#### [Selected text]
+++

These setting are optional and are completely dependent on user preference.

Key Description
falseDiscoveryRate This is the false discovery rate Percolator optimises for (default=0.01).
excludeFeatures This specifies any features which you wish to exclude from rescoring (default=empty list).
includeFeatures This specifies any features which you wish to include from rescoring and ignore all other features (default=empty list, meaning all features are used).
reduce By default inSPIRE uses only the highest scoring hit per scan (and accession group if specified). If you set reduce to False this will consider all hits (default=True).
reuseInput Boolean flag on whether to reuse formatted data after the first read in. When using Mascot in particular this may be useful as it reduces the time spend formatting data for input.
filterCysteine Option to filter cysteins from rescoring if the sample contains unmodified cysteine and Prosit is being used.
dropUnknownPTMs Whether to drop PSMs containing modifications other than oxidation of methionine and carbamidomethylation of cysteine. (default=True if prosit used, False if ms2pip used)

Additional Configs for Mascot Distiller

If you have a combined mgf file from Mascot Distiller, you must add the following configs.

Key Description
sourceFileName If you are using a Mascot search from an mgf file which does not contain the source file name specify it here.
scanTitleFormat If Distiller used, set this argument to mascotDistiller.
distillerLog If Distiller used, set this argument to the path to the "table_peptide_int.txt" file from Distiller.
combinedScansFile Set this to the combined mgf file from Mascot Distiller and put the mgf file in folder specified by scansFolder.

NetMHCpan Configs

NetMHCpan predicts the binding affinity of a peptide for various HLA molecules. inSPIRE can use this as a validation of its predictions or as a feature for rescoring.

Key Description
useBindingAffinity Set to asValidation if you want to check the percentage binders in your standard inSPIRE identifications. Set to asFeature if you want to use predicted binding affinity as a rescoring feature.

inSPIRE Pipelines.

This section details all possible pipeline you can run with inSPIRE. The 3 most important pipelines are calibrate, core, and plotSpectra.

+++

#### [Explore the material]
1 - According to the inSPIRE configuration text, what is the default false discovery rate that Percolator optimizes for?
2 - Please carry the inSPIRE configuration text forward from its last sentence, which names calibrate, core, and plotSpectra as the three most important pipelines.
You won't need the listing for any of this.

#### [Extracted records]

+++

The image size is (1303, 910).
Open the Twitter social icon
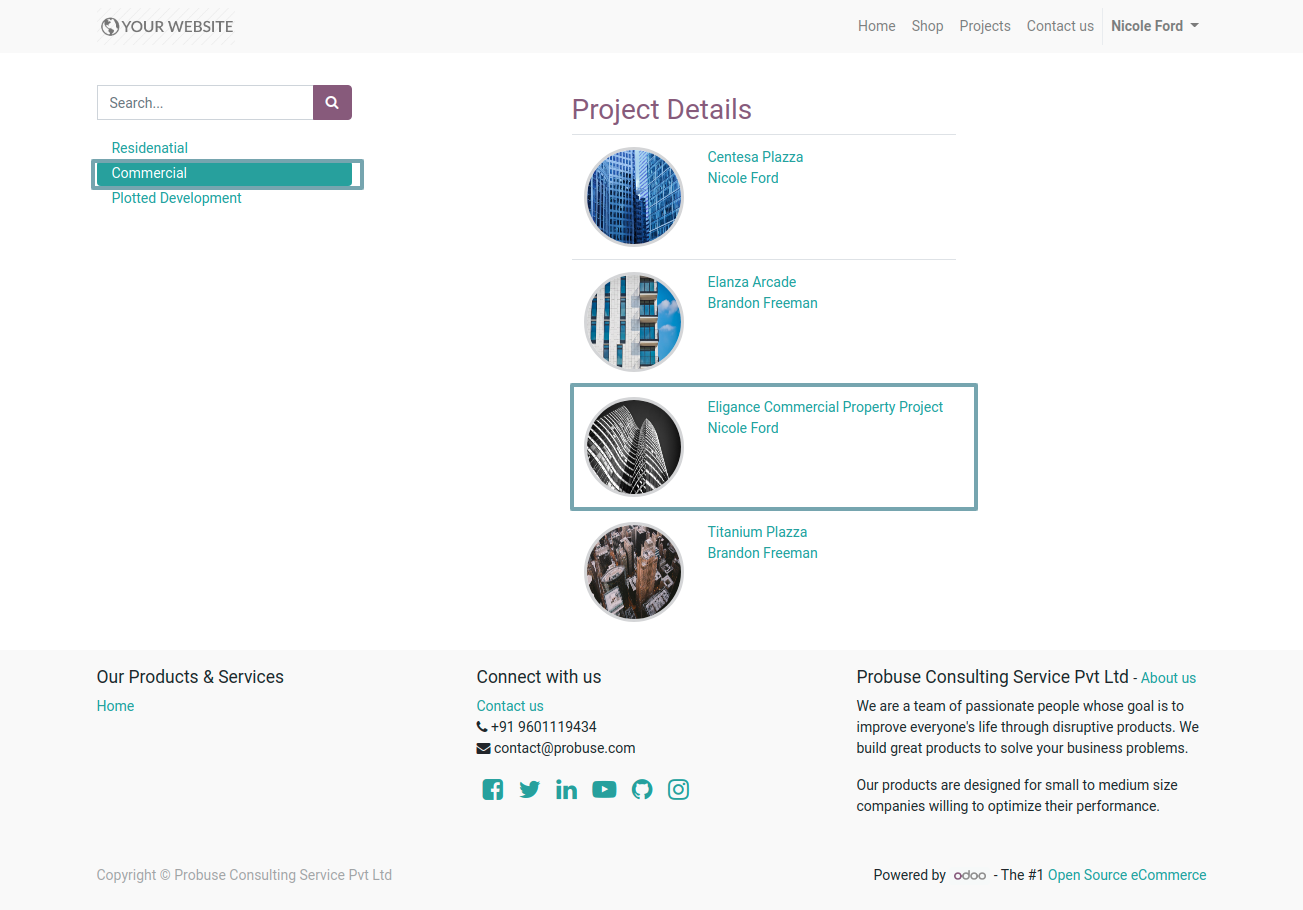pos(530,790)
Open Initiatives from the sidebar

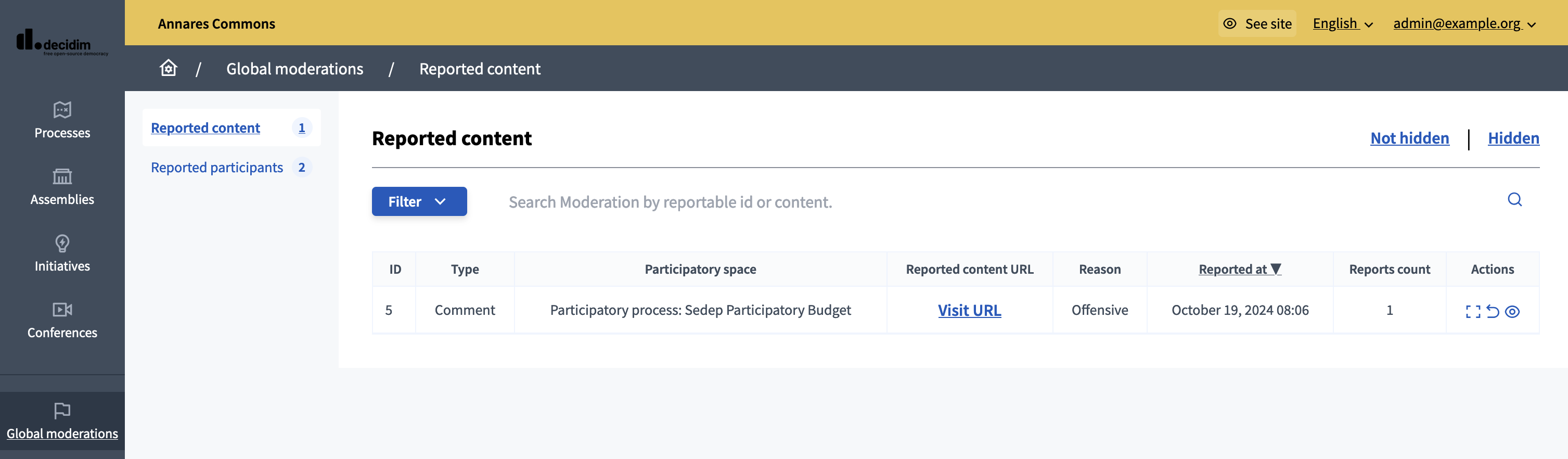62,253
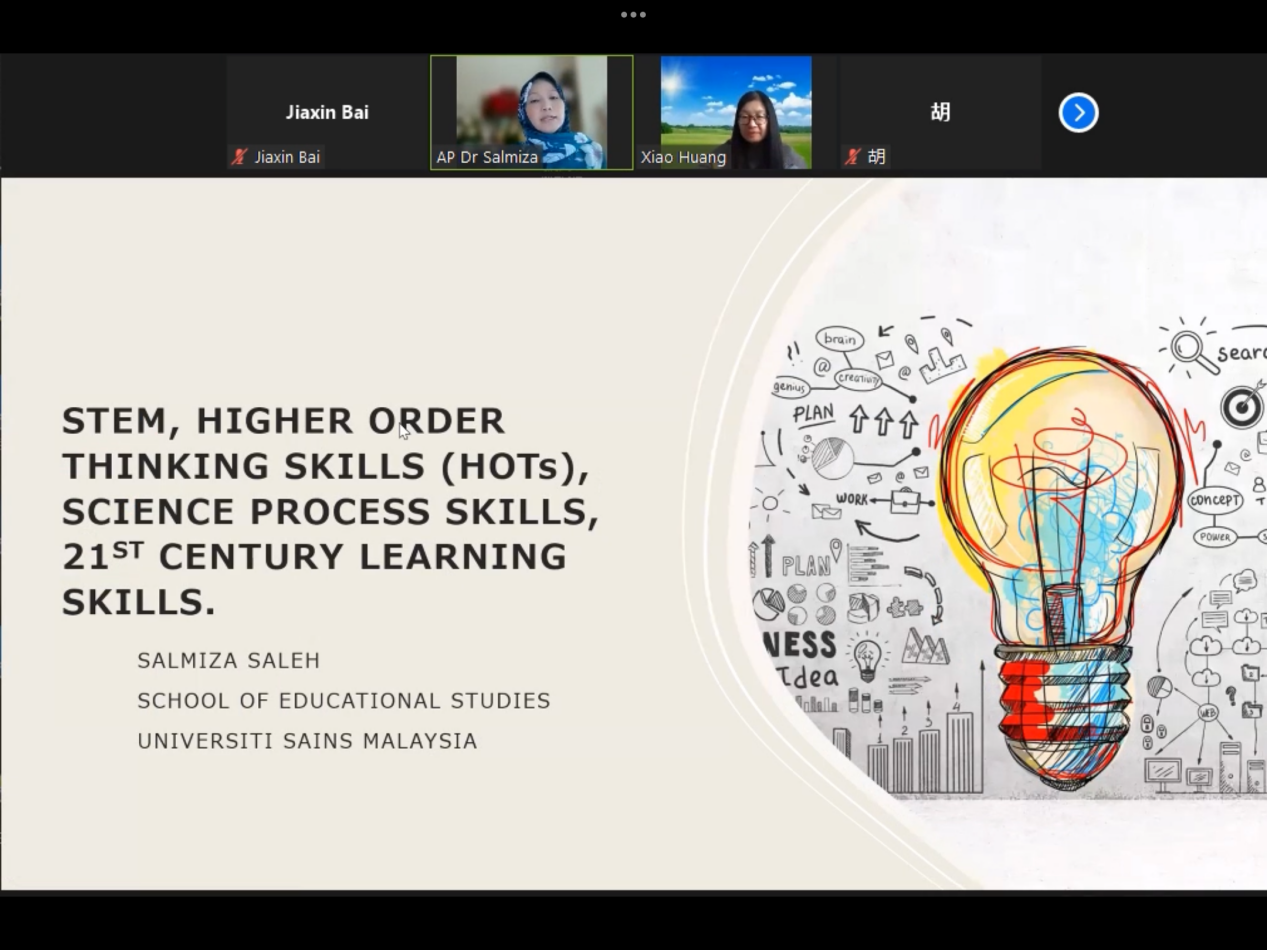Click the three-dot more options icon
Viewport: 1267px width, 950px height.
tap(633, 15)
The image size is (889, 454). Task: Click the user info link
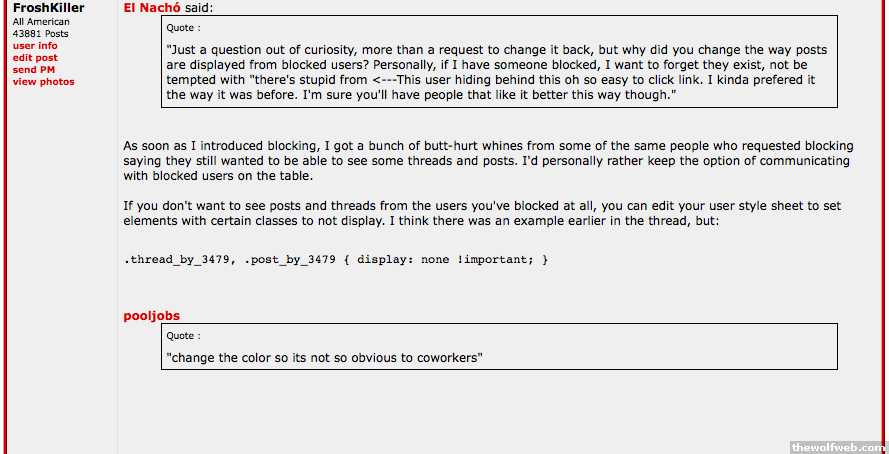35,46
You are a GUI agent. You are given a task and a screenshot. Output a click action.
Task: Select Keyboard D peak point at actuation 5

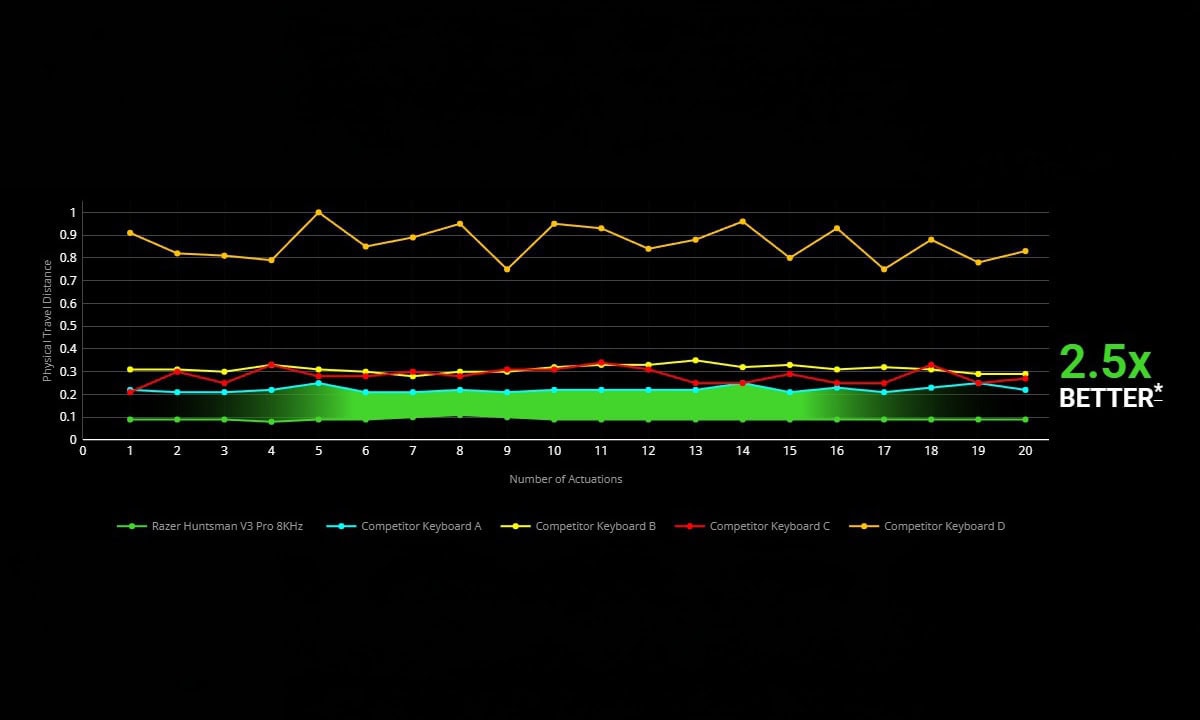pyautogui.click(x=318, y=212)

+++

#### [Exercise results]
1 - 0.01

2 -
inspire --pipeline calibrate

As described above, this pipeline selects the highest scoring PSMs from the original search results and tests collision energy settings in the range 24 to 36 (inclusive) to find the optimal setting to be used. The calibrate collision energy is printed to the terminal.

inspire --pipeline core

The core pipeline reads in and formats the search results file, predicts MS2 spectra for the peptides, and runs rescoring to provide final identifications of all peptides.

This pipeline can be executed in a number of sub-sections as detailed below.

inspire --pipeline plotSpectra

This pipeline will plot experimental vs. Prosit predicted spectra for all PSMs specified in the plotData.csv file which should be placed in the output folder. This must at minimum specify the source file, scan number, peptide sequence, and modified sequence as provided in the inSPIRE finalAssignments.csv file.

Subsections of the core pipeline

The "core" pipeline contains a large number of steps, which can be run individually. This can be important when using the binding affinity prediction (see above) but also allows the user to make minor changes to the config file and rerun only the relevant sections of the pipeline.

inspire --pipeline prepare

This is the first step of the "core" functionality. It reads in the search results and formats input for Prosit/MS2PIP predictions and NetMHCpan if required.

inspire --pipeline predictSpectra

This predicts MS2 spectra using the specified spectral predictor and writes to msp format.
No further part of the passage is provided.